Sinn und Zweck der Vorschrift des § 93b Abs. 3 ZPO ist, die Mietparteien zu einem Gespräch über eine zu gewährende Räumungsfrist zusammenzuführen, in welchem die Interessen beider Parteien gegeneinander abgewogen werden können (vgl. Kammerbeschluß v. 24.8.1992 - 6 T 346/92; LG Hagen NJW 1965, 1491).
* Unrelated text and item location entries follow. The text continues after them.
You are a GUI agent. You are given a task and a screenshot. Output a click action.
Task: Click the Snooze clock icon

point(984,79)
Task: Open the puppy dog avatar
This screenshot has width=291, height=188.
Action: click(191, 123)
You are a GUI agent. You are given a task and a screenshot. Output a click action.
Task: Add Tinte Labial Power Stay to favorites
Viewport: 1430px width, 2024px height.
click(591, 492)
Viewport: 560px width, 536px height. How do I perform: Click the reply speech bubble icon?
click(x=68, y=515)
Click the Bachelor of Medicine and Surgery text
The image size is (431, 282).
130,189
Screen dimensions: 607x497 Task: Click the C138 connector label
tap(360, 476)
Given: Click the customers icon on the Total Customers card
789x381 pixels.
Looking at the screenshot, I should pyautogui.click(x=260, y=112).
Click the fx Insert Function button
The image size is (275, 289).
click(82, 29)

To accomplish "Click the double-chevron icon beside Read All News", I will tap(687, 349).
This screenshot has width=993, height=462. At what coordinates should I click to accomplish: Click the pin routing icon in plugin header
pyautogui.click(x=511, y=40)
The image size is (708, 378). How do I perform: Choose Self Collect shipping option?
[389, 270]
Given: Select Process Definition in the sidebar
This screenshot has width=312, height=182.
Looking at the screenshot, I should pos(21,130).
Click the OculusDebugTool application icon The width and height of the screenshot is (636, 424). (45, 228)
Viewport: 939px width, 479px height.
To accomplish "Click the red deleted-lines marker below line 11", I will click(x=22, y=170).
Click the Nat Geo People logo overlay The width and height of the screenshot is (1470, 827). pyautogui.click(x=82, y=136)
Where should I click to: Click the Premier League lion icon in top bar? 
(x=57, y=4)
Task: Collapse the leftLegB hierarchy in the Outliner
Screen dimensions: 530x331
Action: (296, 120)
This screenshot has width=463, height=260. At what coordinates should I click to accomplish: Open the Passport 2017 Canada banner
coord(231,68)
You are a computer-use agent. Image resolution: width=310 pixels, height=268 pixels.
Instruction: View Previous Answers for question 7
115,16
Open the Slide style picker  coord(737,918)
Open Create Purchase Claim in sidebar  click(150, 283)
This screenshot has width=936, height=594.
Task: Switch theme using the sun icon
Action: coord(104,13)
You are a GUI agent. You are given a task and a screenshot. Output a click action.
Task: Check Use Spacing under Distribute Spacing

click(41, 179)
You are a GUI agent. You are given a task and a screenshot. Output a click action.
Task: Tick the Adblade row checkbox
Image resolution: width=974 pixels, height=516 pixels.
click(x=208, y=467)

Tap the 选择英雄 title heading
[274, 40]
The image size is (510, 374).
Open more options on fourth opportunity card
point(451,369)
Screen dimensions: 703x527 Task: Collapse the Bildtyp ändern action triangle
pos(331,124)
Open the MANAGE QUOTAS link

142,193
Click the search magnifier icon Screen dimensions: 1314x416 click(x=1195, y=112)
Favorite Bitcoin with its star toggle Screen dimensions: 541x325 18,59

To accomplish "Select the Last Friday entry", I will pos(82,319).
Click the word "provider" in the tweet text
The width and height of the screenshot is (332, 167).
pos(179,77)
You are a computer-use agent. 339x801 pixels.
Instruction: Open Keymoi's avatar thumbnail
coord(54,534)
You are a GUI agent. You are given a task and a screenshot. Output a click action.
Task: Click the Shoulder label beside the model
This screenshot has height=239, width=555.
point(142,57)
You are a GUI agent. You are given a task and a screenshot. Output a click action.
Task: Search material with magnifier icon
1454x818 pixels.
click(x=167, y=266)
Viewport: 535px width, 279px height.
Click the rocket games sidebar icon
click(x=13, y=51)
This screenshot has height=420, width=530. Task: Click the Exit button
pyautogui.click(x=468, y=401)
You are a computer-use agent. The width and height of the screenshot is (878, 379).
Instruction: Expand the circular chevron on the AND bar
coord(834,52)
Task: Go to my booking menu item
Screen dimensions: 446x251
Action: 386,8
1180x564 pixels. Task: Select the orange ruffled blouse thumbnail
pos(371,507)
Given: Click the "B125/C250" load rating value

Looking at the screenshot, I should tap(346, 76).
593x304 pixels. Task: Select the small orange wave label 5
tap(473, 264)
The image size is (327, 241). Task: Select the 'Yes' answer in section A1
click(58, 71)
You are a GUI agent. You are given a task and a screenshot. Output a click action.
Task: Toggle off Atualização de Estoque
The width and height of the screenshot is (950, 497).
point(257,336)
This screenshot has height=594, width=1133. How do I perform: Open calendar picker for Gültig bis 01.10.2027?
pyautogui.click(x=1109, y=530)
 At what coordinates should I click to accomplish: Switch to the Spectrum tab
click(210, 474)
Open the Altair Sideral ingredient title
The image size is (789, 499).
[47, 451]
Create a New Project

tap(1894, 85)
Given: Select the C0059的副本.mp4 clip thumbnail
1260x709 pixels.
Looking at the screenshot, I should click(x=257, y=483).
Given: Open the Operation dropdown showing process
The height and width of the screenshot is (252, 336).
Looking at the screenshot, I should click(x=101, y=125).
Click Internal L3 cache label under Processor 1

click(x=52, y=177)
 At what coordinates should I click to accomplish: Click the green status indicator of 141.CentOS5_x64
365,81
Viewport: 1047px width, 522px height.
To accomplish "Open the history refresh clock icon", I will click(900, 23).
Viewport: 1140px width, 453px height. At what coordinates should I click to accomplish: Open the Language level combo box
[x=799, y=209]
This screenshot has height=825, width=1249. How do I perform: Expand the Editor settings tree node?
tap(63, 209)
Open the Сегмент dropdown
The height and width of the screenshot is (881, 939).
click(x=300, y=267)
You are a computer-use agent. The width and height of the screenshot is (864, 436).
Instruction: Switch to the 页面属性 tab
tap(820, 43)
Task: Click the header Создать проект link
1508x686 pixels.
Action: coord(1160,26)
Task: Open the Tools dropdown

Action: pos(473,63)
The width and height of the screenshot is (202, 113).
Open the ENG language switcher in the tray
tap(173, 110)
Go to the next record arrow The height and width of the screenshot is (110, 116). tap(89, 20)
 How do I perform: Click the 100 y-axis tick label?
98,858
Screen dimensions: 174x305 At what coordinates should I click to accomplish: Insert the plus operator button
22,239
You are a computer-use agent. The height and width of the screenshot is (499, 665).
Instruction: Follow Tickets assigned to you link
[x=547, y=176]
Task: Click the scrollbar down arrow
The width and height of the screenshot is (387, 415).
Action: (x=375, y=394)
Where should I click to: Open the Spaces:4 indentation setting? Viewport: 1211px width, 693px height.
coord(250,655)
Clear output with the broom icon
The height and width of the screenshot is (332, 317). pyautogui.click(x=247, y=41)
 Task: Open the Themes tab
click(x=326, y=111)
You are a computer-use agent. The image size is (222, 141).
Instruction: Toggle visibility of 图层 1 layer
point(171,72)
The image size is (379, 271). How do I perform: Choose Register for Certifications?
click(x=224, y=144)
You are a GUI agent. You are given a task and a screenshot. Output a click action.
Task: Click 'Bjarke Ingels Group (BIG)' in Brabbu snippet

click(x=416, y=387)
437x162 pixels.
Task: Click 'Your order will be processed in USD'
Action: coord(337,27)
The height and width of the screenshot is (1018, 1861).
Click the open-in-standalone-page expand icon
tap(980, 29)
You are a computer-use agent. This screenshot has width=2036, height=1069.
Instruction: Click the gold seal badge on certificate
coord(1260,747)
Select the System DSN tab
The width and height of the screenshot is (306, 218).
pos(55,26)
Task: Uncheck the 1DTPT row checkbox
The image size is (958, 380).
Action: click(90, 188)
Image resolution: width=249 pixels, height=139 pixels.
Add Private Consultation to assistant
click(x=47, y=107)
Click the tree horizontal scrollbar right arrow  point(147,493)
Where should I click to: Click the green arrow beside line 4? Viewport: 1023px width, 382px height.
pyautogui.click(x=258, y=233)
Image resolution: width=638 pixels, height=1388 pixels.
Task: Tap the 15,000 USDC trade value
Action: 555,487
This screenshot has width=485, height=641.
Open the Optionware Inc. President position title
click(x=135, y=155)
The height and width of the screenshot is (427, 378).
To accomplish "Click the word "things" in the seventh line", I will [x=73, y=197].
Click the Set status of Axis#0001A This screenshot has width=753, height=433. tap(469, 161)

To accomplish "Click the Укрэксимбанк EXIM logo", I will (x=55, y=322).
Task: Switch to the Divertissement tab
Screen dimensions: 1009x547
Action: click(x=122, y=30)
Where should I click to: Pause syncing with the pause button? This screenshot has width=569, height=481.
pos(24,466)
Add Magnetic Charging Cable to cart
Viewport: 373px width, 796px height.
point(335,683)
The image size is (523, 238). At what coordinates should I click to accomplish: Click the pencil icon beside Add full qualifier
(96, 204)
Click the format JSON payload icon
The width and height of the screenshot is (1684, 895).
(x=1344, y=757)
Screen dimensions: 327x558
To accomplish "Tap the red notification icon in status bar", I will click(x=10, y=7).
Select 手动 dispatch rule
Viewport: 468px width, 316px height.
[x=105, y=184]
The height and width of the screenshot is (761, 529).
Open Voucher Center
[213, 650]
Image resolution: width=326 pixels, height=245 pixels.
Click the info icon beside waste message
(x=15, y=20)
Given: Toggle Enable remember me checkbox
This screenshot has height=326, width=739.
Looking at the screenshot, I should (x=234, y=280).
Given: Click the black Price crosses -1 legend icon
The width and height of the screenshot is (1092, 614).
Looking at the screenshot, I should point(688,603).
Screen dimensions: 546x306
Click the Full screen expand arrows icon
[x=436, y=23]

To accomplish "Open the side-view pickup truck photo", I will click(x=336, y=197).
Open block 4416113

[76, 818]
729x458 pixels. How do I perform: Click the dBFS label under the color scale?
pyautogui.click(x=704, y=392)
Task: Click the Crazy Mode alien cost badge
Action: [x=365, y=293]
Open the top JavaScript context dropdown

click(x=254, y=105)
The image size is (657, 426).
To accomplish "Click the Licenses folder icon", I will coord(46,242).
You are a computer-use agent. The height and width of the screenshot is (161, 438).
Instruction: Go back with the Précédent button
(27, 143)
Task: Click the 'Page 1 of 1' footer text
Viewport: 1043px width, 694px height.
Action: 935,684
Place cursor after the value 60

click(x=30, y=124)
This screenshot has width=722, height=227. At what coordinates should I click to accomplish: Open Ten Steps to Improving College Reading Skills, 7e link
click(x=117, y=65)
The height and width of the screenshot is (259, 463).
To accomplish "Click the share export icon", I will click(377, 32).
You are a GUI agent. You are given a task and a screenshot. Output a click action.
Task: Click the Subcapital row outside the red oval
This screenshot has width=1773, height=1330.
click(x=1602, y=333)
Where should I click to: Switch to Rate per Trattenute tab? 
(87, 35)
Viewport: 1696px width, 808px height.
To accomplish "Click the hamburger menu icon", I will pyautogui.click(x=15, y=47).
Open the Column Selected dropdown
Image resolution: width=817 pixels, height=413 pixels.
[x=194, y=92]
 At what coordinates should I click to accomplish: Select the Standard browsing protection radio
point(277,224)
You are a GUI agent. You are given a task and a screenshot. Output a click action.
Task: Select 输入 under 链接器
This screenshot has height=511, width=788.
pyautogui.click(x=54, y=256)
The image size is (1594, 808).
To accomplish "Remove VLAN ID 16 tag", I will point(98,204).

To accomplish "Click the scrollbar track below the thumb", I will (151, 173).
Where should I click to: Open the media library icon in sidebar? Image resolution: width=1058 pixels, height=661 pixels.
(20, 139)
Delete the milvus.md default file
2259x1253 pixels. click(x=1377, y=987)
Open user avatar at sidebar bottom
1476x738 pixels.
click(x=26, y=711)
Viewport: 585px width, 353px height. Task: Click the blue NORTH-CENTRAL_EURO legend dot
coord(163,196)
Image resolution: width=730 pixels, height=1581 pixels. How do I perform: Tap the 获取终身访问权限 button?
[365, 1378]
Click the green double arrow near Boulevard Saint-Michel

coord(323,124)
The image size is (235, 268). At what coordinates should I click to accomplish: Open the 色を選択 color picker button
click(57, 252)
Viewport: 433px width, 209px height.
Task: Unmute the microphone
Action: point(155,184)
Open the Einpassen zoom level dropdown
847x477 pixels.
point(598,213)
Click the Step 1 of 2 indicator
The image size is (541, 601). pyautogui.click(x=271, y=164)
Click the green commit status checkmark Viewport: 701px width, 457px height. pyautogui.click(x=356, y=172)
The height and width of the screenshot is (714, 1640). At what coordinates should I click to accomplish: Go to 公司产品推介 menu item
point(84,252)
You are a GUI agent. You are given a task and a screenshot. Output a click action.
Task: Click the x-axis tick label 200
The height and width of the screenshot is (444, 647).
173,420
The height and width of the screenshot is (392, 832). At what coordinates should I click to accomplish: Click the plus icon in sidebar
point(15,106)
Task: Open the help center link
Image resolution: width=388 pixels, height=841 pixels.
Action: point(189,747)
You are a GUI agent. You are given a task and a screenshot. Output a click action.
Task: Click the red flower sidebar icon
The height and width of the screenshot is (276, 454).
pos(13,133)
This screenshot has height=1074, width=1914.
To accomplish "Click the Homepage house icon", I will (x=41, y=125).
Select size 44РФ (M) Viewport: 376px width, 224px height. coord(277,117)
Sowohl aus dem vorprozessualen Schreiben der Klägerin v. 9.5.1994 als auch aus der Erklärung ihrer Prozeßbevollmächtigten in der Sitzung v. 6.10.1994 ergibt sich jedoch, daß die Klägerin schlechthin nicht bereit war, sich auf eine Berücksichtigung der Interessen der Beklagten an der Gewährung einer Räumungsfrist überhaupt einzulassen; die Klägerin hat beide Male einseitig auf die Interessen ihrer Tochter am Erhalt der von den Beklagten bewohnten Wohnung abgestellt. Beide Male ist nämlich zur Begründung für die Nichtgewährung einer Räumungsfrist darauf hingewiesen worden, die Wohnung werde dringend für die Tochter benötigt.

Diese Weigerungshaltung der Klägerin rechtfertigt es nach Auffass...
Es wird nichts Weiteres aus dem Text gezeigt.